Saturday, 31 January 2009

Good news from Iceland

The recently resigned Prime Minister of Iceland, conservative Geir Haarde, is being widely described as the first government victim of the financial crisis. Since the economy collapsed last year, weekly riots have rocked the government until it was no longer viable. Early elections have been called for May, and the interim Prime Minister is to be Johanna Sigurdardottir of the Social Democratic Alliance.

The fact that she will be the first openly gay Prime Minister in the world is one in the eye for global homophobes. But although she's considered slightly to the left of her party, the Social Democrats have been in coalition with with Haarde's Independence Party since 2007, and therefore bear some responsibility for the neoliberal financial-deregulation-and-privatisation which turned out to be a house built on sand.

The Social Democrats' new coalition partner is the Left-Green Movement, which has 9 of the Icelandic Parliament's 63 seats. Although solidly green, they're not aligned with other global Green Parties, but rather with the Nordic Green Left, the alliance of left-wing parties across Sweden, Norway, Finland and Denmark. Polls now put them on 28%, which would make them the biggest party if nothing changes before the election.

The Financial Times explains their appeal: "The Left-Greens – an anti-big business, pro-environment party – have benefited from a dramatic rise in anti-capitalist sentiment in Iceland following the crisis as people expressed disgust at prominent and flashy young businessmen known as the ‘Viking raiders’."

Of course, a Left-Green led government would not be a panacea. It is calling for the renegotiation of Iceland's recent bailout deal with the IMF, but even if it manages to do this, the better terms it negotiates are unlikely to include ensuring that ordinary people don't pay for the financial crisis through job losses and reposessions. If people resist this, which they may well do given the evidence of the protests so far, the Left-Green Movement could end up enforcing the interests of capital rather than fighting them.

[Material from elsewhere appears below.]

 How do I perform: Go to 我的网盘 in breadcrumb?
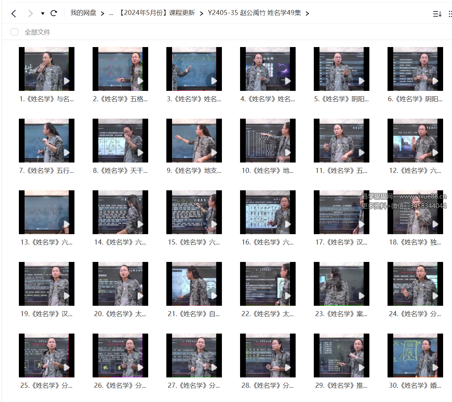83,13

But perhaps I'm judging them by the standards of your average Social Democrat. If the Left-Greens maintain a close connection to the social movements which emerge in response to the crisis, and those movements maintain their self activity rather than leaving it all to the Left-Greens, something rather exciting could emerge in Iceland. And in the meantime, we can be heartened by the fact that Iceland seems to be lurching left rather than right in response to their economic crisis.

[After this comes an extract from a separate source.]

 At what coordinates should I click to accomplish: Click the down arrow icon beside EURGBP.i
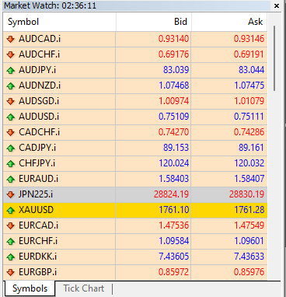10,272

For further reading (all in English) see the Left-Green Movement's website, Aftaka (an anarchist site) and the Guardian's Iceland section.

Friday, 30 January 2009

'My name is Harvey Milk, and I'm here to recruit you'

Last week I went to see 'Milk' and I can heartily recommend it. Harvey Milk was the first openly gay man to be elected to public office in the US when he became a Supervisor of San Francisco in 1977. Although this was no mean feat, given that his constituency covered the city's gay district (the Castro) it was perhaps another campaign that was more astonishing. Milk was at the centre of the defeat of Proposition 6 which would have made the dismissal of gay teachers mandatory across California. Rather than hide behind mealy-mouthed assertions about human rights as some of the moderates in the campaign would have prefered, Milk took the bigots head on in public debates, and urged gay Californians to come out to friends and family.

The defeat of Proposition 6 was a turning point in the battle for gay rights in the US. Up to that point a wave of homophobia was sweeping the country, not least due to the efforts of evangelical Christian singer Anita Bryant. Milk's achievement was not so much to get elected, although that helped, but to build a movement. Thus it was that when both he and the Mayor of San Francisco were shot dead by a fellow Supervisor in 1978, 30,000 people turned out on the streets to mourn.

On Newsnight Review the day the film came out, Tony Parsons complained that the film was sanitised for a straight audience. This was San Francisco in the 70s, he said, where were the bath houses, the depravity? He even went so far to compare it to Philadelphia, the supposedly groundbreaking 1993 film with Tom Hanks as a gay man with AIDS who never so much as kisses his boyfriend on screen. In fact, I think Tony entirely missed the point. This was not a film primarily about gay life in 70s Frisco, but about political activism. The kissing, and indeed sex, was there in appropriate amounts to tell the story.

The generally excellent director Gus Van Sant made the right call here, and does a great job of invoking the excitement of the movement at the time (at one point an angry crowd of protesters chant "civil rights or civil war, gay rights now!"). Sean Penn's performance is also great, as a number of reviewers have commented. But perhaps the best recommendation is that despite the fact that though Harvey dies at the end of the film, you're still left with a sense of hope and optimism.

Being both gay and an activist, this was perhaps an obvious film for me to go see, but I'm pretty sure that anyone who isn't a thorough reactionary will enjoy it!